Known as a risk taker, Shin recently tied up many successful business ventures.
Lotte acquired rent-a-car company KT Rental and bought New York Palace Hotel in Manhattan for $805 million. The establishment of Lotte Rental is said to have paved the way for the company to advance into the automotive and financial services industry, with the company now eyeing an Audi dealership. The acquisition of the high-end New York hotel is expected to help Lotte stretch to the upscale services industry in the U.S.
“Shin Kyuk-ho’s sign is quite clear. He wants his second son, instead of the eldest son Dong-joo, to take over both companies for sales. He has been encouraging this fraternal competition for quite a while and has finally made up his mind,” a Lotte insider said.
Shin has already got off to a start in consolidating the business empire.
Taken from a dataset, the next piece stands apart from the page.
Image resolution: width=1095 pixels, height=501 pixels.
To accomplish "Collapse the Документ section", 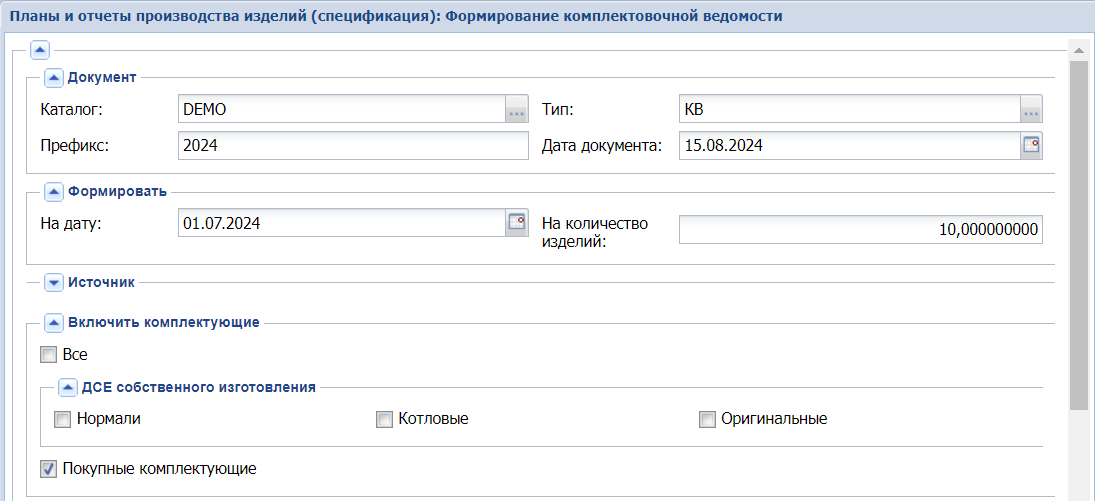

His right-hand man Hwang Kak-kyu has reportedly started renewing the “Vision 2018” that he proclaimed in 2009. The manifesto notes that Lotte Group will become one of Asia’s top 10 global brands with 200 trillion won in sales by 2018.
The main revision will be to focus on four key industries of the group -- duty-free shopping, hotels, chemicals and finance -- and increase their synergy with their sister companies in Japan, pundits said. “Because Lotte Japan’s business mainly relies on the food and confectionary, tourism and services industries, the work will be very difficult,” he said.
News outlet The Bell suggested that Lotte Chilsung Beverages is likely to the top priority for collaboration as Lotte Confectionary Japan does not sell drinks. “Before, the two companies would go as far as to arrange wholesales, but now they can really sell Lotte Chilsung beverages in Japan,” the news article quoted an insider as saying. Fraternal rivalry exists
But is this the end of the inheritance game? Some suggest it isn’t.
Before Shin’s reign, his elder brother Dong-joo was the president of Lotte Holdings and therefore crown prince of the business empire.
Rumors of the sibling rivalry started to spiral in 2014 when both brothers started buying stocks of Lotte Confectionary, which is at the pinnacle of the group’s governance. Speculation had it that Dong-joo was vying to get hold of the Korean business.
However, Dong-joo visibly fell behind the fraternal competition when he was sacked from executive positions of Lotte affiliates from December last year, including his presidency of Lotte Holdings, and had everyone’s tongue wagging that their father may have finally made a pick.
Nevertheless, Dong-joo owns a substantial amount of shares of Lotte affiliates in both Japan and Korea, reportedly equivalent to that of Shin. Should their father choose to equally split his shares between them, there are always possibilities of another competition, observers said.
“Because Dong-joo is such an obedient son, he will put up with his father’s decision for now, but once the father passes away, who knows?” a market watcher was quoted as saying.